• **TASK GOAL**: Please return only the lines from the one with "Instruction: Click the" through the final line of the data, unchanged, with pictures omitted.

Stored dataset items
/---
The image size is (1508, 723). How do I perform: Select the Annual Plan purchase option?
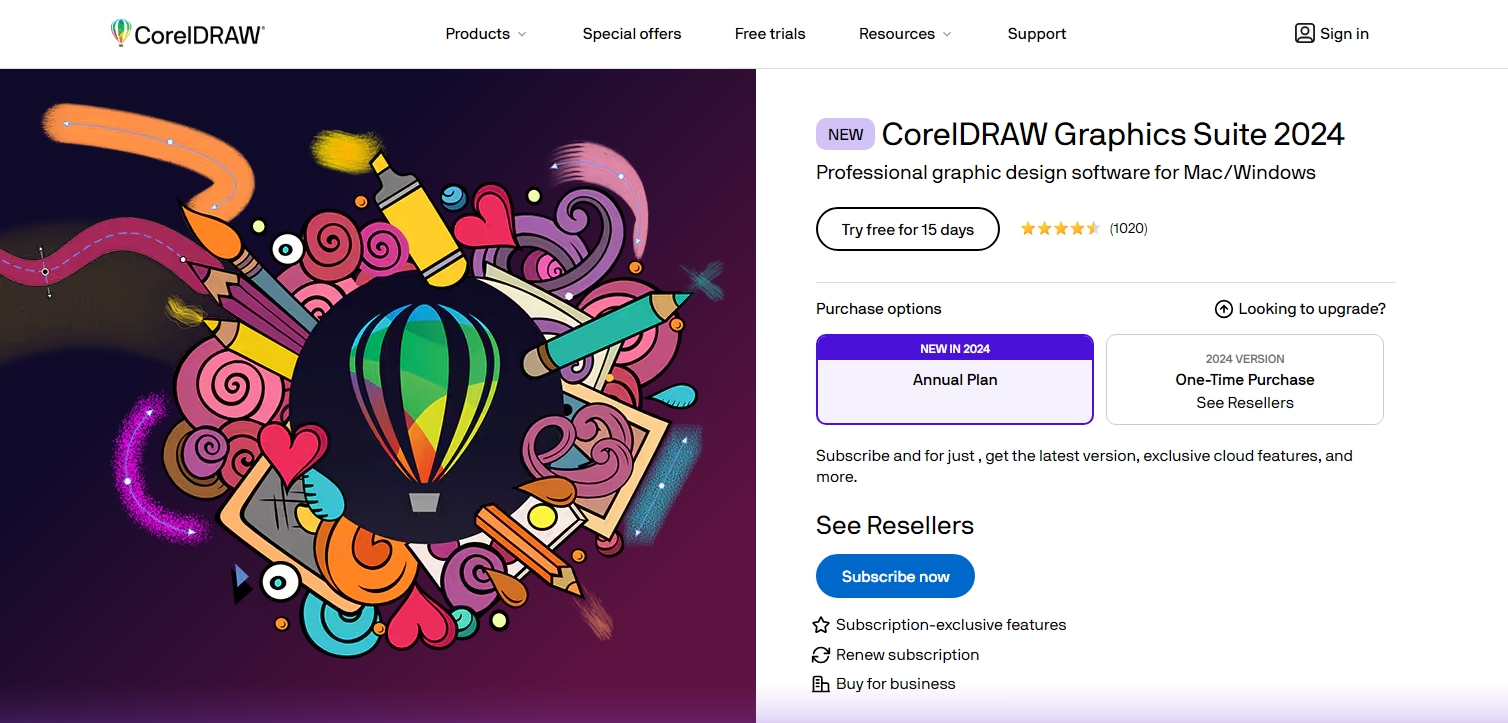coord(954,380)
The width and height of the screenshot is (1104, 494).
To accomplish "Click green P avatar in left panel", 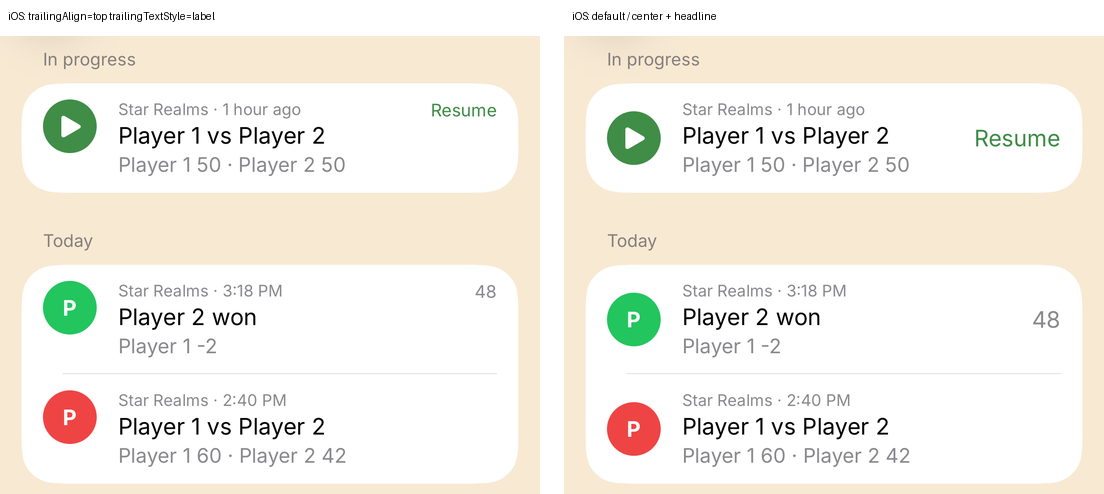I will tap(70, 308).
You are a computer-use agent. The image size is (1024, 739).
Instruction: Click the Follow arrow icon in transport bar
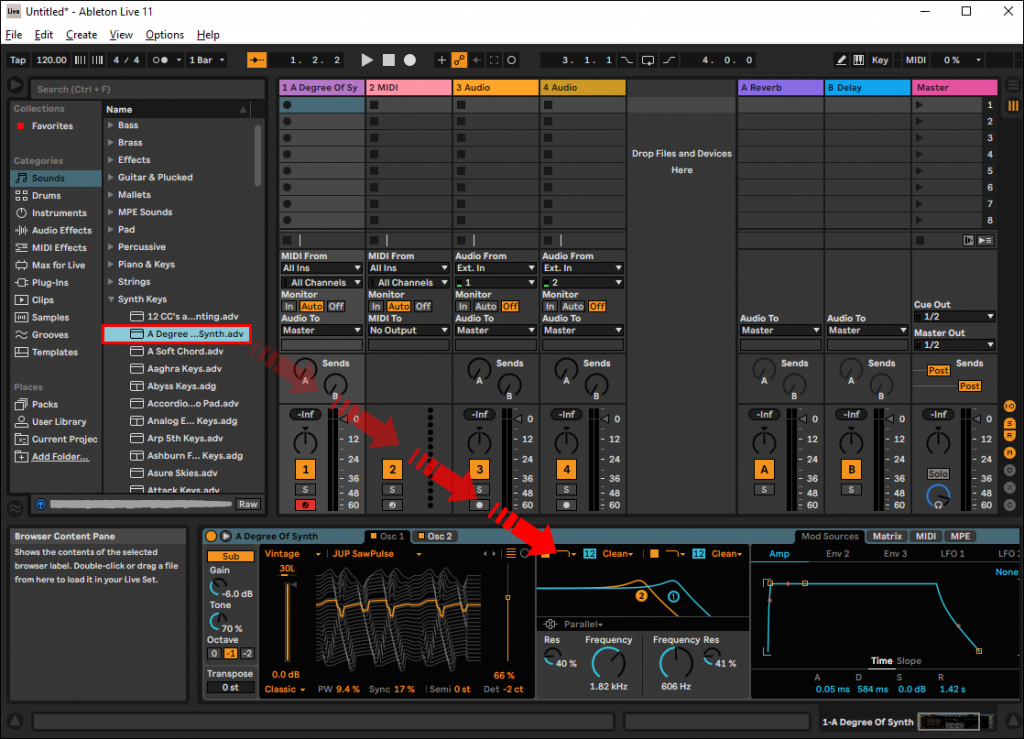click(x=476, y=60)
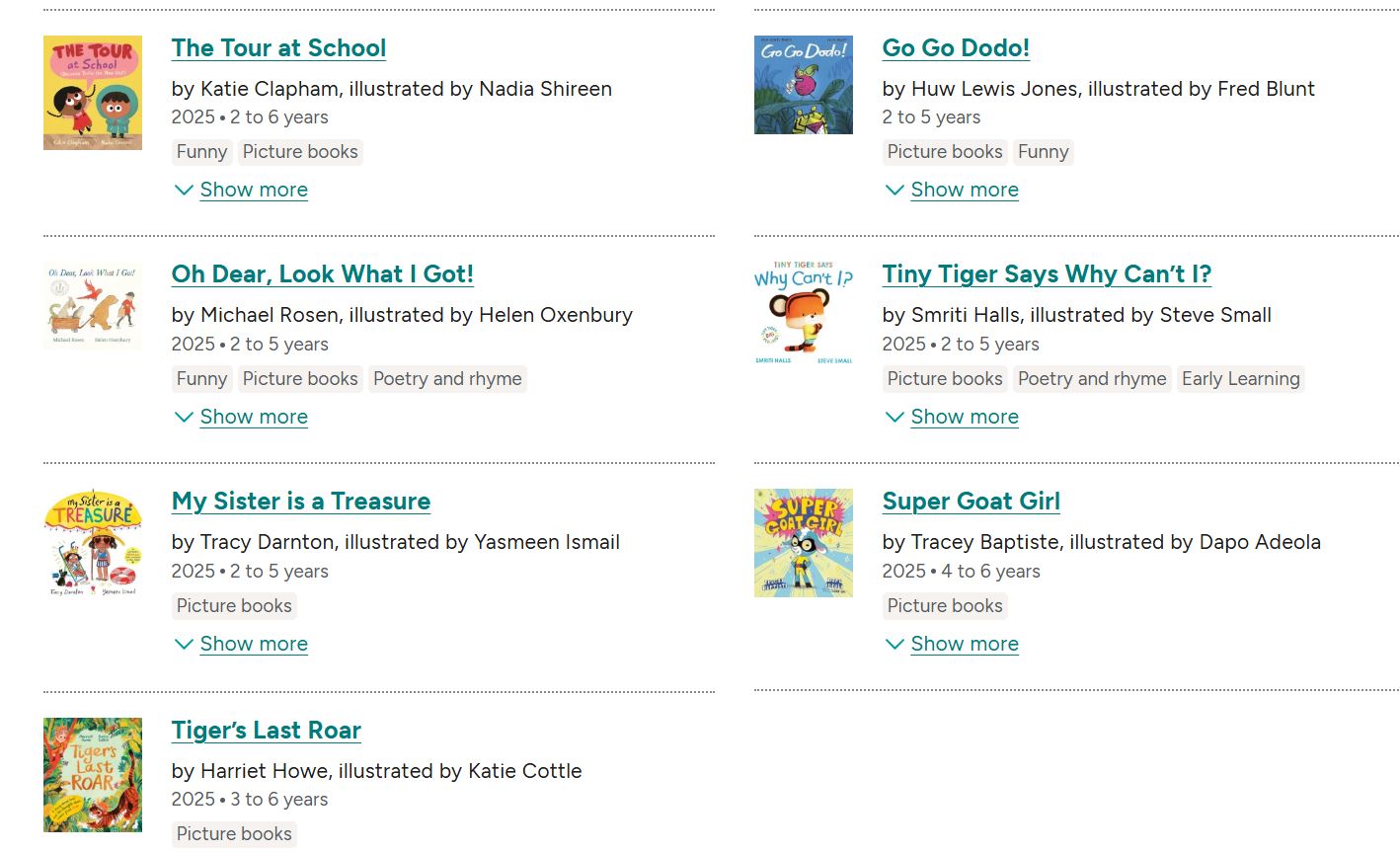Expand Show more under The Tour at School
The image size is (1400, 853).
[253, 190]
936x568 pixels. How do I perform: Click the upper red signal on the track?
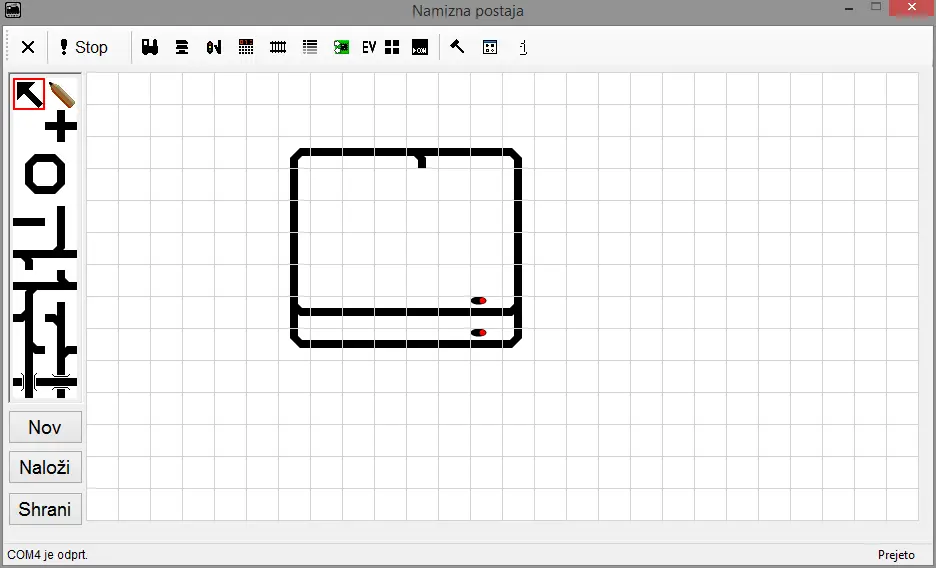coord(479,300)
\---
• **ANSWER BOX**:
Instruction: Click the Follow arrow icon in transport bar
click(x=476, y=60)
Expand Show more under The Tour at School
The image size is (1400, 853).
[253, 190]
936x568 pixels. How do I perform: Click the upper red signal on the track?
coord(479,300)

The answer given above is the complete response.